What this does more than anything is give the television series some guidance. Much was made of how season three potentially saw The Handmaid’s Tale losing its way a little bit. Many fans were highly critical of how out of touch the story was from Atwood’s original.
However, what The Testaments’ release has done is reinforce the idea of a “grand plan”. Producers know Nichole is never coming back, or at least not for a long time, but now, fans know Nichole isn’t – or at least shouldn’t be – the focus of The Handmaid’s Tale.
What is the focus, however, is the current political climate. Atwood has since discussed why she decided now was the right time to release her novel, revealing how she was inspired by the context of the world today.
Speaking about how The Testaments “entered into a conversation that’s already taking place”, Atwood drew parallels between the fictional laws she created and how they are coming true – to an extent – in America, where certain states have banned abortion. “What these restrictive laws about women’s bodies are claiming is that the state owns your body,” the author, who also penned The Penelopiad and Hag-Seed, explained. “There is a parallel occasion for men and that would be the draft: the state owns your body and you have to go to war. But when they do that, they pay for clothes, lodging, food, medical expenses and a salary.
“I say unto them, if you want to conscript women’s bodies in this way, you’re forcing women to deliver babies, forced childbirth, and you’re not paying for any of it. It is very cheap, amongst other things. For a society claiming to value individual freedom I would say to them, you evidently don’t think those freedoms extend to women.”
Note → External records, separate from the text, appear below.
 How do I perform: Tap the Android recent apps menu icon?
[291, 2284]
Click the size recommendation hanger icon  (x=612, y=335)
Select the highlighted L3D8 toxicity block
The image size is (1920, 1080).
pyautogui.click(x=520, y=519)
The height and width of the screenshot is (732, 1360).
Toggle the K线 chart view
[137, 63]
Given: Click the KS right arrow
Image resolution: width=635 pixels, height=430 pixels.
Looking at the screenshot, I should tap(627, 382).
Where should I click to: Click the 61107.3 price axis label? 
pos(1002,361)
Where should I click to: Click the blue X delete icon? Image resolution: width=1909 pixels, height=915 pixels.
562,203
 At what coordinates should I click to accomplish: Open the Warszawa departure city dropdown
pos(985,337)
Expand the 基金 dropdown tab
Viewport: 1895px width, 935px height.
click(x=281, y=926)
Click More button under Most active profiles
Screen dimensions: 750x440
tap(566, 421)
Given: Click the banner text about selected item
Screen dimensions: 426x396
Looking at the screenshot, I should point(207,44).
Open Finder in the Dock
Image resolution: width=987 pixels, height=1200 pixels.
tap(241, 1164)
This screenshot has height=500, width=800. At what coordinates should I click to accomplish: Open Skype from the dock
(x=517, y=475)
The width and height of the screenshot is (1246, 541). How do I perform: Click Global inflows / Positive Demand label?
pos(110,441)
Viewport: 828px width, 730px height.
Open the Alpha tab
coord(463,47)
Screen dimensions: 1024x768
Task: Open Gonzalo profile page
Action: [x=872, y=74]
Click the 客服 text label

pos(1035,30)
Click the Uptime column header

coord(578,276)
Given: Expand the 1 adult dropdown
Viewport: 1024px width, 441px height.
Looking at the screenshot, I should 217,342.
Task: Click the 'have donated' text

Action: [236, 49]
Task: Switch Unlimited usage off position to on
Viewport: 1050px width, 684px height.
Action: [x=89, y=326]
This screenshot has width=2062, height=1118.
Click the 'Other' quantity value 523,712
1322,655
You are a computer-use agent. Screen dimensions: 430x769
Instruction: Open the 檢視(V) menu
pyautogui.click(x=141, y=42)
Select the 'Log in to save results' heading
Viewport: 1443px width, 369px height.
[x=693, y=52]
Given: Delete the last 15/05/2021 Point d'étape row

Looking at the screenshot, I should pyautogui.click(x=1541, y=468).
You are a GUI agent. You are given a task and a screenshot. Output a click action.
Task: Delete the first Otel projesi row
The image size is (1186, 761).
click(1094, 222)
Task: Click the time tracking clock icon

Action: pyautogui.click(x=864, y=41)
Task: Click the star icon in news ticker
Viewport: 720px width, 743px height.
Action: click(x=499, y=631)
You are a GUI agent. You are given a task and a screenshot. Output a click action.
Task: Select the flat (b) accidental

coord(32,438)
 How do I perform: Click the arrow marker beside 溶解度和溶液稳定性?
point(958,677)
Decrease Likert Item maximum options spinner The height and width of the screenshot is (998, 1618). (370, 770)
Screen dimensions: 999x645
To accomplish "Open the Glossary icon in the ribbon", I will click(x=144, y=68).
It seems fairly clear Atwood has a grander plan to her novels; she always had, look at the symposium at the end of The Handmaid’s Tale.
During the fictional lecture, Professor Pieixoto explains how the discovery of the Gilead tapes has gone on to change the future for women in America. However, he notes there are still some cultural issues, but largely it’s somewhat “back to normal”.
The good takeaway from this is The Handmaid’s Tale TV show is on the right track. It’s clearly been following Atwood’s grand plan, setting up The Testaments with crucial information about Nichole and Lydia.
There’s clearly more to come but what kind of impact will it have on the TV series? Will more information from The Testaments creep into The Handmaid’s Tale?
The Testaments is out now and The Handmaid’s Tale (TV series) is available to stream on Hulu.